Bei der „Vacuum Pose“ atmest du die gesamte Luft aus deinen Lungen aus, ziehst den Bauch ein, während du ihn anspannst, und machst dabei deinen Brustkorb größer. Frank Zane ist dafür ein sehr gutes Beispiel. Dadurch wirkt seine Taille noch schmaler, vor allem im Verhältnis zu seiner Brust.
Persönlich habe ich das allerdings nie als schöne Technik empfunden. Es erinnert mich zu sehr an jemanden, der einen dicken Bauch hat und versucht, ihn zu verstecken, indem er die Luft anhält. Das ist ein bisschen schade für jemanden, der gerade sehr trocken ist und solche Tricks also nicht nötig hat. Probier es außerdem einmal aus, und du wirst merken, dass die Bauchmuskeln viel schlechter anzuspannen sind. Die Trennung zwischen den einzelnen „Päckchen“ ist deutlich weniger tief, wenn du den Bauch einziehst. Geschmackssache also: weniger harte Bauchmuskeln und eingezogener Bauch oder ein schöneres Waschbrett, das weiter nach vorne kommt?

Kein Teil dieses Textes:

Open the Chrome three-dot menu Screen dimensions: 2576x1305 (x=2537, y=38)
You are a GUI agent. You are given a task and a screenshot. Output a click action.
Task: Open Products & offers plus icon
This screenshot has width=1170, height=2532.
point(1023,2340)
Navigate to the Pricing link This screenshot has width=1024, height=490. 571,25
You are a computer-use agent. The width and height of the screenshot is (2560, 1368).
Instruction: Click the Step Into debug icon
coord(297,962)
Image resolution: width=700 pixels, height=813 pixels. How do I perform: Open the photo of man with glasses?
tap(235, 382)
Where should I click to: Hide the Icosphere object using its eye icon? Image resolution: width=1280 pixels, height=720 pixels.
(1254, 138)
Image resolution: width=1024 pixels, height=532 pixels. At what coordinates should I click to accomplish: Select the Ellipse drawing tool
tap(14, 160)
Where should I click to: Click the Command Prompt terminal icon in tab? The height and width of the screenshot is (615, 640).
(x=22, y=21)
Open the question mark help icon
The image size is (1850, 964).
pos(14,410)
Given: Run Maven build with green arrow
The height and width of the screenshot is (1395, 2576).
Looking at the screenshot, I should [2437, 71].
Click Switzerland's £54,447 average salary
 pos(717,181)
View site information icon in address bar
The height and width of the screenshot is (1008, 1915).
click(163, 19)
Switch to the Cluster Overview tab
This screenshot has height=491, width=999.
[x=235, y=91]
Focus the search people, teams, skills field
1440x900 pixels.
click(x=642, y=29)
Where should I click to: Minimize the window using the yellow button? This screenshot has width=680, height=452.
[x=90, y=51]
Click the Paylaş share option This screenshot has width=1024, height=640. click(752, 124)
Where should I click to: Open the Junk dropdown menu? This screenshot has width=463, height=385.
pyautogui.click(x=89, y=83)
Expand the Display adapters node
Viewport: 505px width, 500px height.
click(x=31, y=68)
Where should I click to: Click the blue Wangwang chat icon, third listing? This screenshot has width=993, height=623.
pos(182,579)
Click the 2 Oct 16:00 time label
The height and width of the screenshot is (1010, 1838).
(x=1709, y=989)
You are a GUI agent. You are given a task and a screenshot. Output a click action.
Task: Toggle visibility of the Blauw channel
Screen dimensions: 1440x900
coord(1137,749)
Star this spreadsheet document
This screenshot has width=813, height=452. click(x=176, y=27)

Obwohl viele Arnold zustimmen, dass heutige Bodybuilder aufgrund ihrer Masse nicht in der Lage sind, die Vacuum Pose auszuführen, wissen wir das erst, wenn sie verpflichtend wäre [2].
Starkes Signal
Bodybuilder kennen sich heutzutage besser mit Ernährung, Training, Supplementen und auch Dingen wie „Hilfsmitteln“ aus.
Dazu gehört also ein anderes mögliches Ergebnis.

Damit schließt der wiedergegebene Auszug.